While Sanders has not done much legislating over the course of his career, he has devoted plenty of time to advocating. He has spent decades praising and defending every left-wing tyrant and communist regime he could find, including Daniel Ortega in Nicaragua, Hugo Chavez in Venezuela, and Fidel Castro in Cuba — not to mention his well known love affair with the Soviet Union.
On two occasions Sanders came very close to securing the presidential nomination of a party he has nothing more than a parasitic relationship with, and was thwarted by the Democratic establishment both times.
Still, his quixotic and futile presidential campaigns have pushed the Democratic party further to the left; simultaneously toxifying the party of Kennedy and revivifying the ideology of Marx.

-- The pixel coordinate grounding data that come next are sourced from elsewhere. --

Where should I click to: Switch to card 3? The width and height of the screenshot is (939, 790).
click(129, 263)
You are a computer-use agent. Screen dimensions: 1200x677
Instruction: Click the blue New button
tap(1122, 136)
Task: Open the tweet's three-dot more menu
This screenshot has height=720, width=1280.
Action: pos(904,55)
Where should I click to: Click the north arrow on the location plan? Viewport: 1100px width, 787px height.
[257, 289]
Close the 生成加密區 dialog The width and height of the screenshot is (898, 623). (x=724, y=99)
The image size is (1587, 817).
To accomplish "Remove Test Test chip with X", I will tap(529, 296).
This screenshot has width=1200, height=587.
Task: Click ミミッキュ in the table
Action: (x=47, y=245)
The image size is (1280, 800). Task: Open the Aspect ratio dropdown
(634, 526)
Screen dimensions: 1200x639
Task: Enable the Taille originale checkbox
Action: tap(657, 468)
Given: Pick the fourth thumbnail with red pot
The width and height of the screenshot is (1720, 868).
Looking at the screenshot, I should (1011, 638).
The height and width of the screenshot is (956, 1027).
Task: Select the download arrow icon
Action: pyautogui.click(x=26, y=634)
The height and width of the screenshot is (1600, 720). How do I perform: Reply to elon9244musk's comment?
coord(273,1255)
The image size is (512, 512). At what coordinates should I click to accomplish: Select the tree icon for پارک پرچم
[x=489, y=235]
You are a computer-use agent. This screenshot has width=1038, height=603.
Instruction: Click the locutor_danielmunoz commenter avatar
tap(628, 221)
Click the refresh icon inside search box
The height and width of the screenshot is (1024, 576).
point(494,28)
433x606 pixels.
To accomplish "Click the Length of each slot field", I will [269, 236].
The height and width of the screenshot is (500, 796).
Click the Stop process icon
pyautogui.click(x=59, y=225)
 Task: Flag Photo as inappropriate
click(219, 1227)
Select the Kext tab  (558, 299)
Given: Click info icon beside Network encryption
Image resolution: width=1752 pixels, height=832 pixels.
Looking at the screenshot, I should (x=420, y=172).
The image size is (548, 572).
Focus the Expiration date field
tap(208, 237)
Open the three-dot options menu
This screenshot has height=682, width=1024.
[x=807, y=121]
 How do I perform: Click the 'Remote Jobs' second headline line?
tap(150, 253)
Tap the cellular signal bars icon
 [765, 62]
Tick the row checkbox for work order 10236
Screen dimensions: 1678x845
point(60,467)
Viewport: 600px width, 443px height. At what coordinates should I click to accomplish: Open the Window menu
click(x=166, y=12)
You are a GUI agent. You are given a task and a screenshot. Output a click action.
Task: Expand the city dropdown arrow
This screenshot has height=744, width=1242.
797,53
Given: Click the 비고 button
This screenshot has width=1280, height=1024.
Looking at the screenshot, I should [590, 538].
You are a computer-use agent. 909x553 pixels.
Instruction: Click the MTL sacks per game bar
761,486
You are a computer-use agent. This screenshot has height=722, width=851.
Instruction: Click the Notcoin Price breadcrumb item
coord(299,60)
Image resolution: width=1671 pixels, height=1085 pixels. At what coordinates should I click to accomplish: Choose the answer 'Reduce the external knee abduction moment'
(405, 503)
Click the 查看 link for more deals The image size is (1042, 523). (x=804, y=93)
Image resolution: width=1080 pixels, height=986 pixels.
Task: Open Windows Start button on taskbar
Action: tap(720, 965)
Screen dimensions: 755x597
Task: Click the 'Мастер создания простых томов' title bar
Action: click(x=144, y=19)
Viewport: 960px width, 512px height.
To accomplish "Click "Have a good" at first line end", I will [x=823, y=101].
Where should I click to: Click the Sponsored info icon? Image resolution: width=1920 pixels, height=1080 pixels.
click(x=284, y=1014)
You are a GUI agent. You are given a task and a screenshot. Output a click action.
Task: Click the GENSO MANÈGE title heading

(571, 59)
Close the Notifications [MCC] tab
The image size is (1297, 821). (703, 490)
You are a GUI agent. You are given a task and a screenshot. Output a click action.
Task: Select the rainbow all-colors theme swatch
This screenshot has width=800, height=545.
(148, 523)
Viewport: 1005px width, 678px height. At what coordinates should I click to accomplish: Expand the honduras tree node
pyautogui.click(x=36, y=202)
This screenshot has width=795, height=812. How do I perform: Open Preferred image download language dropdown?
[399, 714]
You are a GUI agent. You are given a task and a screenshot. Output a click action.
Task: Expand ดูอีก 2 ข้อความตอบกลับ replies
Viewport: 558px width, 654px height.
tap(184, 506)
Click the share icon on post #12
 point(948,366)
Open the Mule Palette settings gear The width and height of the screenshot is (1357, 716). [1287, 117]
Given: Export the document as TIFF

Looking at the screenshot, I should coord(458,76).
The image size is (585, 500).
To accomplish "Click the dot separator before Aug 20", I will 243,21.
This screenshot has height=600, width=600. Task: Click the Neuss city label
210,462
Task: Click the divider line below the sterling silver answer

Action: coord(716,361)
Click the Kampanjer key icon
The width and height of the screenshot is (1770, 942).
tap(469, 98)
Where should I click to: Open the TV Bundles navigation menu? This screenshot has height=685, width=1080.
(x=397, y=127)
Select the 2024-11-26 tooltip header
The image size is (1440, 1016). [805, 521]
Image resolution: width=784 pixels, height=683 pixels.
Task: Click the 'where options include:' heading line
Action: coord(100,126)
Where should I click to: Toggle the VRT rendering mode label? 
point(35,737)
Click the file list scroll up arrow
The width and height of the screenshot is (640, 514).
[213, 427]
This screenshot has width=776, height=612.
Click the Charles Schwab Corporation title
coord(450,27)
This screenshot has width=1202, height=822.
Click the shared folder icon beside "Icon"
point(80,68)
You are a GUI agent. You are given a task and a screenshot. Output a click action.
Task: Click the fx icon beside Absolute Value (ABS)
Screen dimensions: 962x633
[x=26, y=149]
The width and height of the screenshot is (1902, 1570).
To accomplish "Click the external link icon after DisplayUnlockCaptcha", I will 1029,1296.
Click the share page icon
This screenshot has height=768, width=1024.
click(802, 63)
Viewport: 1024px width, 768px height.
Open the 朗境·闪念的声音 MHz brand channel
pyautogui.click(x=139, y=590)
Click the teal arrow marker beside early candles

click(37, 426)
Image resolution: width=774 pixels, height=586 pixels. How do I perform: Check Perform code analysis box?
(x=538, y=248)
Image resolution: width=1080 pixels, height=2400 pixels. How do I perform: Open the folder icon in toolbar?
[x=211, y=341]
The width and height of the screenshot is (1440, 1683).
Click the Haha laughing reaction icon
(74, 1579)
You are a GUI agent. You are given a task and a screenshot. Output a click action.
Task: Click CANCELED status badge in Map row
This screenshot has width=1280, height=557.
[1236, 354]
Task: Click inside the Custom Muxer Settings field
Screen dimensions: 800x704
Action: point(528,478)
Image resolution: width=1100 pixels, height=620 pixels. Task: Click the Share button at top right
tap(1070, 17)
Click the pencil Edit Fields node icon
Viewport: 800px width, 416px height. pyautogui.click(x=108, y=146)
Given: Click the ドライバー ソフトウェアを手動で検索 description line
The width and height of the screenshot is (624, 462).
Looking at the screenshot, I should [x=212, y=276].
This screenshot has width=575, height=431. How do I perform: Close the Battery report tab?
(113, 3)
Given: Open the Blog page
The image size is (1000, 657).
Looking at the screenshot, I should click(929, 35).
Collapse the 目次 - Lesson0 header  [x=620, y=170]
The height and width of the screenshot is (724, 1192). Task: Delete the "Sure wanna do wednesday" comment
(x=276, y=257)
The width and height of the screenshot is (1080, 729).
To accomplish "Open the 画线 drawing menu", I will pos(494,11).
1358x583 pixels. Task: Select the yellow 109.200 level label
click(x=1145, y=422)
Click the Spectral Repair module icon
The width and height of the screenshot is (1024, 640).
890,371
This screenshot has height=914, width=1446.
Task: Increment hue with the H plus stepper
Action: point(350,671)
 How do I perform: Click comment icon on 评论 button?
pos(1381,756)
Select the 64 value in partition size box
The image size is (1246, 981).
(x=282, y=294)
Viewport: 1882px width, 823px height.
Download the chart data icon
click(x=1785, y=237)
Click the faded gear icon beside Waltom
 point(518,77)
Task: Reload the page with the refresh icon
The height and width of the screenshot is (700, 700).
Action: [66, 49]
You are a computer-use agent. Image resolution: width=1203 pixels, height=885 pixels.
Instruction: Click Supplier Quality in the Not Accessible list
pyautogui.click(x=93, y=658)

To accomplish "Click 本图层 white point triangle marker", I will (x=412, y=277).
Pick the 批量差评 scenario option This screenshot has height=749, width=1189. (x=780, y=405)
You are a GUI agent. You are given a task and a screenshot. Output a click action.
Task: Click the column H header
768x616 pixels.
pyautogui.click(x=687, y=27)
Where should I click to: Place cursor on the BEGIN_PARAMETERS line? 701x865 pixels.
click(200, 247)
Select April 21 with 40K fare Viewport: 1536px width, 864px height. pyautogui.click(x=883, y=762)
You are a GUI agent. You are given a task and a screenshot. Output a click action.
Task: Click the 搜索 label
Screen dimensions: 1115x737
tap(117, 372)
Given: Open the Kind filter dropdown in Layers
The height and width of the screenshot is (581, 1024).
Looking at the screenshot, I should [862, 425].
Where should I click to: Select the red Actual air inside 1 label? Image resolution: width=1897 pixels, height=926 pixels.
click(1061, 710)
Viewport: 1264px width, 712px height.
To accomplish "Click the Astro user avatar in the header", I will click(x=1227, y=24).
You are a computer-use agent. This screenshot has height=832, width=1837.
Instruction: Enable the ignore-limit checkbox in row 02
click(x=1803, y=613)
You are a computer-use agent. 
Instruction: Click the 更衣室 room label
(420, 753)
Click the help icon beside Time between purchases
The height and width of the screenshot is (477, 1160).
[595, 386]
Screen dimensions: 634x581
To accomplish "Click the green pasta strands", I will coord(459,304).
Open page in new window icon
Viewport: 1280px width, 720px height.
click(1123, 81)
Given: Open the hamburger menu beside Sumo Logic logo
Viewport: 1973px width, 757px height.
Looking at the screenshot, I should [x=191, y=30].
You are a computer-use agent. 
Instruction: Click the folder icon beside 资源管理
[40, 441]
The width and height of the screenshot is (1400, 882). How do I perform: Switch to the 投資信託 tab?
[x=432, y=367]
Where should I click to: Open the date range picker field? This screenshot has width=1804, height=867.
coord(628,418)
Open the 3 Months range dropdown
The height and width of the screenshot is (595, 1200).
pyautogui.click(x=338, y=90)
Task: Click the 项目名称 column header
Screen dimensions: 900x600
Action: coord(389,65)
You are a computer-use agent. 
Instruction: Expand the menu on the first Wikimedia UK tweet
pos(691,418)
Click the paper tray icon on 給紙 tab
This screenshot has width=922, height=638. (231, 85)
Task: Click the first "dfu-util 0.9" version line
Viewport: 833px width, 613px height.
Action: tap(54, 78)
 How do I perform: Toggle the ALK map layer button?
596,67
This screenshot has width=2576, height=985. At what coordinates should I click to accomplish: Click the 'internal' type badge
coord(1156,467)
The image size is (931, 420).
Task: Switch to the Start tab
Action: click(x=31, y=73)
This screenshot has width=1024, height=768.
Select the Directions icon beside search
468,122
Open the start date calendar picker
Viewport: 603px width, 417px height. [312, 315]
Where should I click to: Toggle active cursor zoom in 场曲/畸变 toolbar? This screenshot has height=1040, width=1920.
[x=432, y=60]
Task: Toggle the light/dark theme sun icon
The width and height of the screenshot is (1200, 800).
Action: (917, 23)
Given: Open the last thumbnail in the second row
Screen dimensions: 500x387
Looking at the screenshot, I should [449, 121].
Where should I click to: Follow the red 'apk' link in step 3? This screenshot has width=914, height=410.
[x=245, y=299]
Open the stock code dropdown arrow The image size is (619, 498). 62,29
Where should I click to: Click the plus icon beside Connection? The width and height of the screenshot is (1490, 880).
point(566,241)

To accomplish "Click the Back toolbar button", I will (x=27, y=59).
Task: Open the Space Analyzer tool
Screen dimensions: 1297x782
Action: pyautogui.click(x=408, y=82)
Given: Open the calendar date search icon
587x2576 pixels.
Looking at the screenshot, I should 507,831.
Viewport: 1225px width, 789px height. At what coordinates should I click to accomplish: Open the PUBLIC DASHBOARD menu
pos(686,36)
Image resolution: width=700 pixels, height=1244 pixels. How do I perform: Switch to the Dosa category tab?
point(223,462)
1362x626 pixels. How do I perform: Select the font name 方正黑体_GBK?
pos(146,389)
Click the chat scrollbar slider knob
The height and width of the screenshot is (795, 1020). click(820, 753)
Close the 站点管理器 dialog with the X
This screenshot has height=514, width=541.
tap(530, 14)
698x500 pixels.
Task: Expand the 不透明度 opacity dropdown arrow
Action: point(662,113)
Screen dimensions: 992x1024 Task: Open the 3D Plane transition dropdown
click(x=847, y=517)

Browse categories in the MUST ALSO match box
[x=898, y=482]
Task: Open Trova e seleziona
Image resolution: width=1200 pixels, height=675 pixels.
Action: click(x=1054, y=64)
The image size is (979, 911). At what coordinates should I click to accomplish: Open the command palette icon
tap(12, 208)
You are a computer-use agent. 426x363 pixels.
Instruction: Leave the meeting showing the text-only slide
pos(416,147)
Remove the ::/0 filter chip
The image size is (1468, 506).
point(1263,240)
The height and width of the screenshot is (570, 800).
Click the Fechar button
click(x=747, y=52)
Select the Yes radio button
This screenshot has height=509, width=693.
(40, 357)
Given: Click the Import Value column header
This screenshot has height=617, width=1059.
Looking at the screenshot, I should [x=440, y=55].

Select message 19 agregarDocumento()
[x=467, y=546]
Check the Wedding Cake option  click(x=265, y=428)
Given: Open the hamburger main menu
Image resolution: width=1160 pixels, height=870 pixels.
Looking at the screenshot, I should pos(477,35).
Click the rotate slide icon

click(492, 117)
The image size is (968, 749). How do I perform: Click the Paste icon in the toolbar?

Sanders is survived by a newly energized progressive movement, which is as efficacious at wokescolding and winning primaries as it is bad at winning elections; by a legion of sycophantic acolytes who are obsessed with ideological consistency and frighteningly quick to dispense with any constitutional norm that stands in the way of their fictitious workers paradise; and an expanding cohort of hard-left legislators whose progressive bona fides are exceeded only by their ignorance of public policy and basic economics.
Rare it is for a man to at the same time accomplish so much and so little. The day will come when Sen. Sanders withdraws from public life; and when it does, he will be able to look back on a career which has yielded no significant legislation, and yet inaugurated a new generation of progressive legislators who, by virtue of the terrifying fecundity of their ideology, will no doubt see the enactment of several policies he did not.
Sanders leaves behind an army of bereft supporters, and I am sure that, true to form, they are already blaming everything from Tom Perez to the temperature in Michigan for Sanders’ loss.
The truth is that Sanders lost because he is a bitter socialist fueled by greed and envy, who has been willing to ignore the brutal repression of countless nations by communist regimes to score political points domestically, and whose entire career has been devoted to pitting American citizens against each other. He will never be President, the power he so desperately hungers for will forever be denied to him; this is cause for celebration.